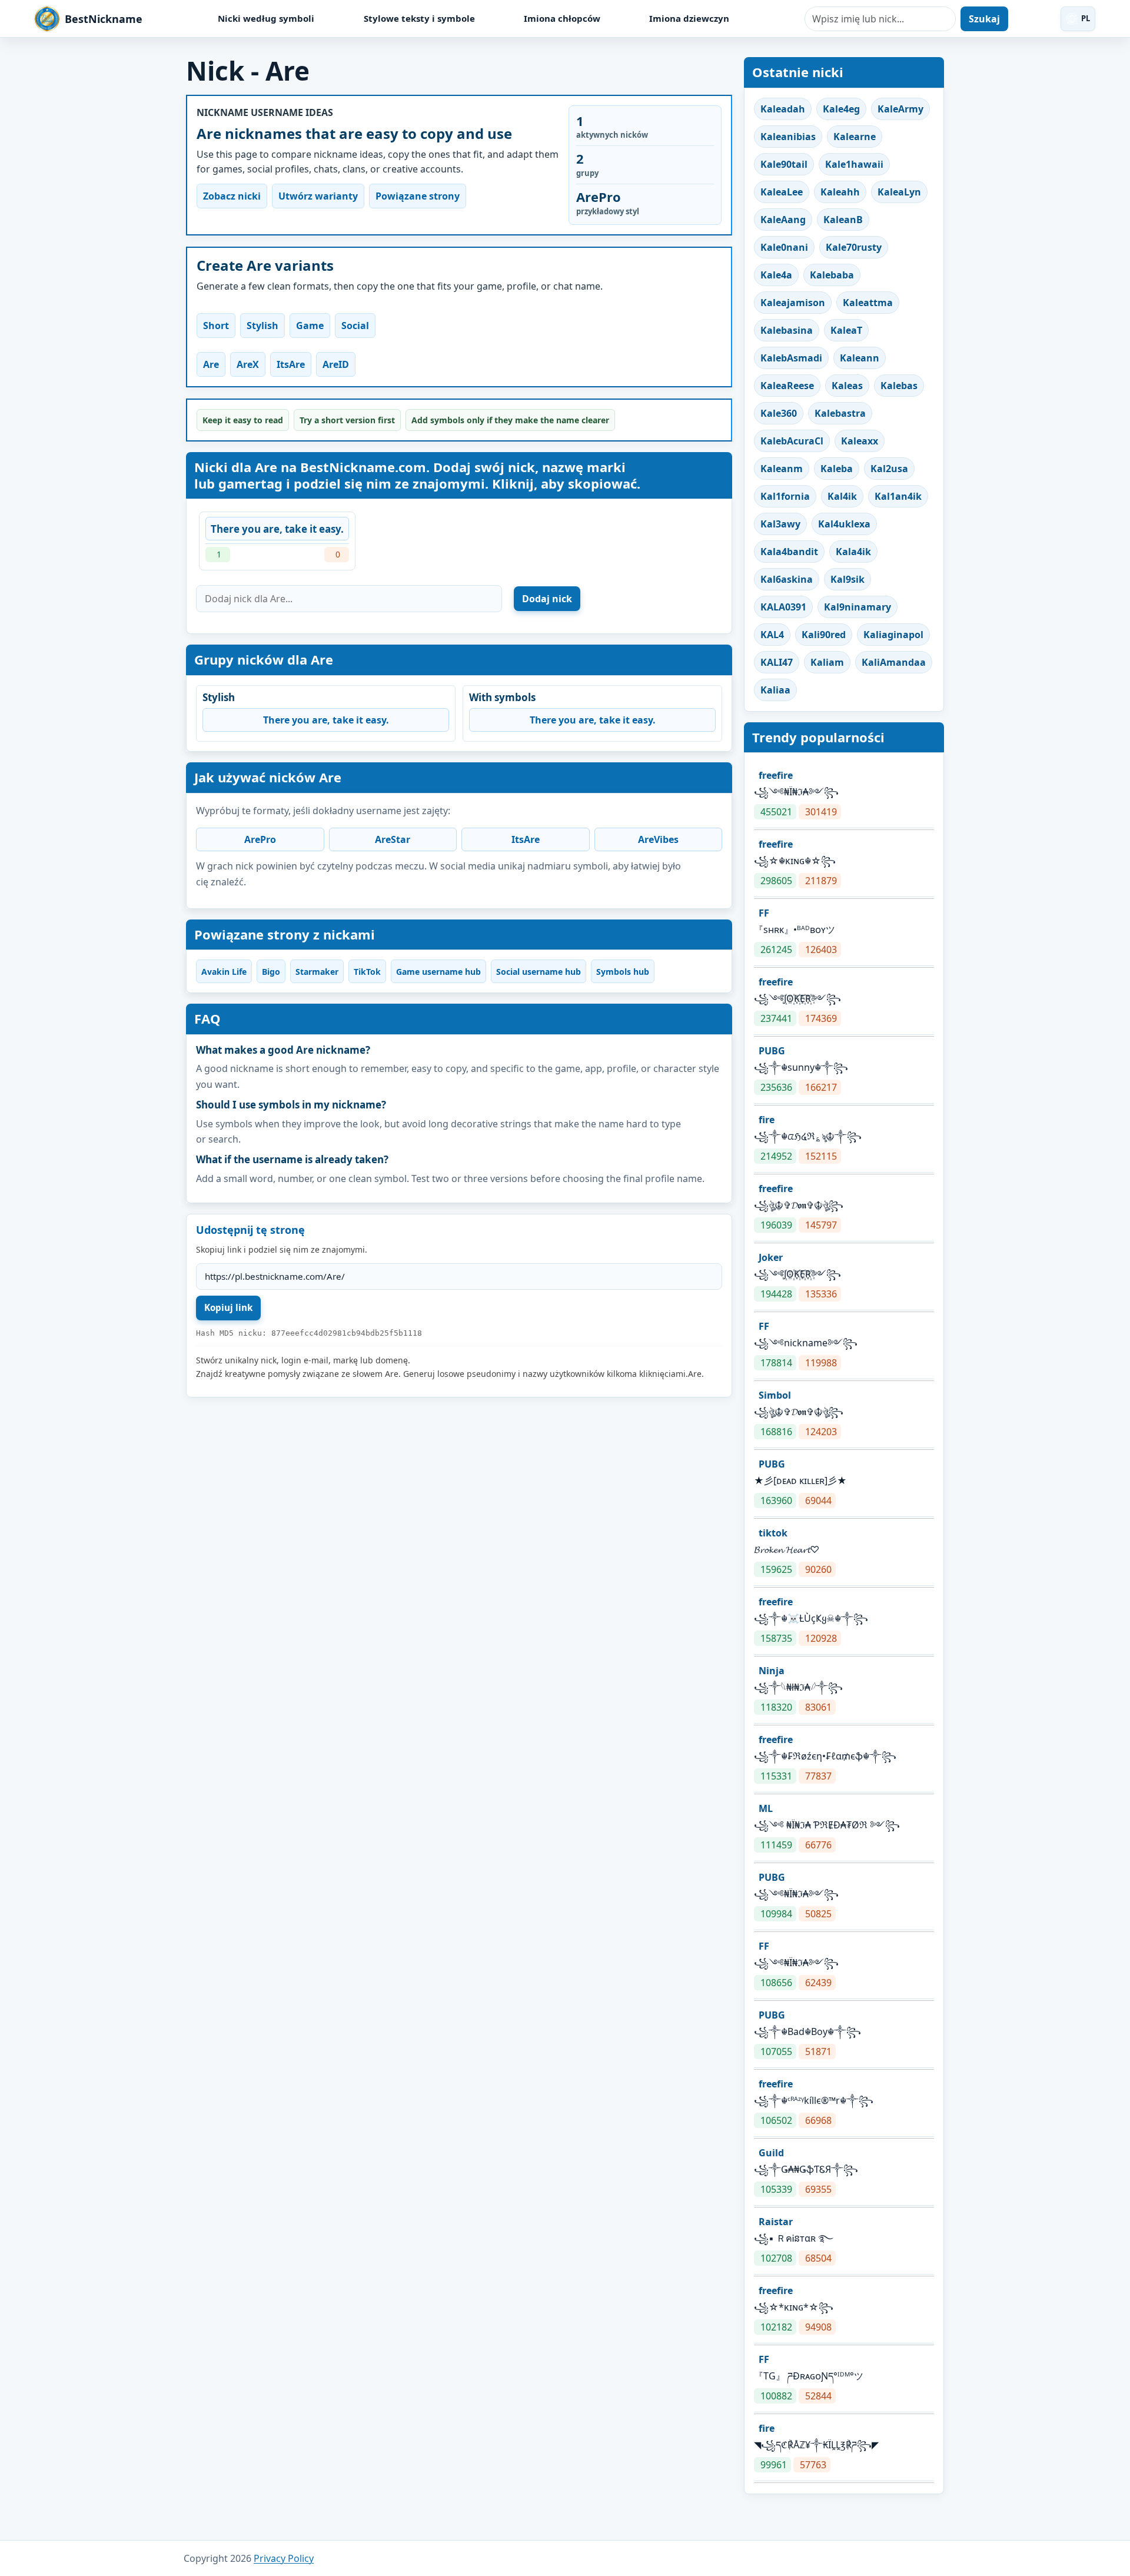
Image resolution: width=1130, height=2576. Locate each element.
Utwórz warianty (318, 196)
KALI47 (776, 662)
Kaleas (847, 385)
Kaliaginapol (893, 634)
□ □ □
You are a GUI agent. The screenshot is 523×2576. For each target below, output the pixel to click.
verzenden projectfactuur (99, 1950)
□ □ □
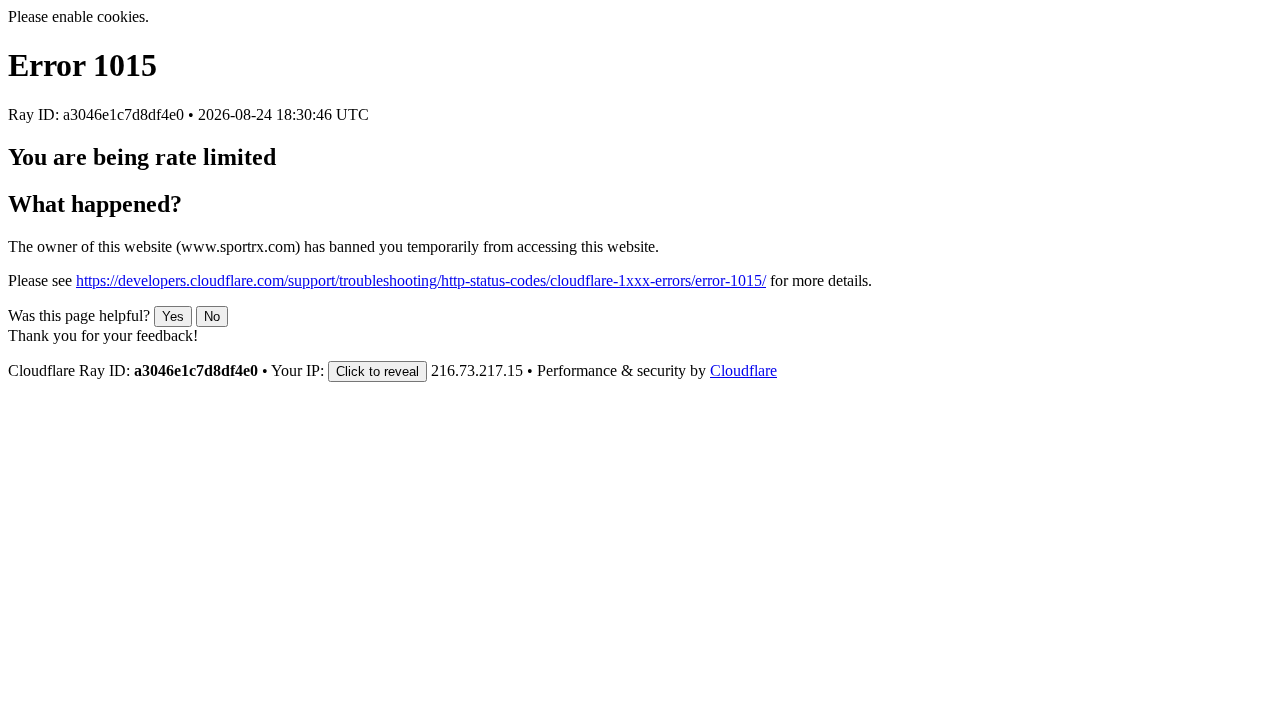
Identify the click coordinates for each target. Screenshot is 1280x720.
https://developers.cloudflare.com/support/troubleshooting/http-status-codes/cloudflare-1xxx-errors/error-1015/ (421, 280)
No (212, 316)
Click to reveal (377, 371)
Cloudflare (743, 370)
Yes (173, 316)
□ □ □
Look above for the line containing "Image resolution: width=1130, height=2576." and the line containing "Kaliaginapol (893, 634)". Transcribe both, with the lines between them, exactly.

• Solved exercise:
Image resolution: width=1130, height=2576. Locate each element.
Utwórz warianty (318, 196)
KALI47 (776, 662)
Kaleas (847, 385)
Kaliaginapol (893, 634)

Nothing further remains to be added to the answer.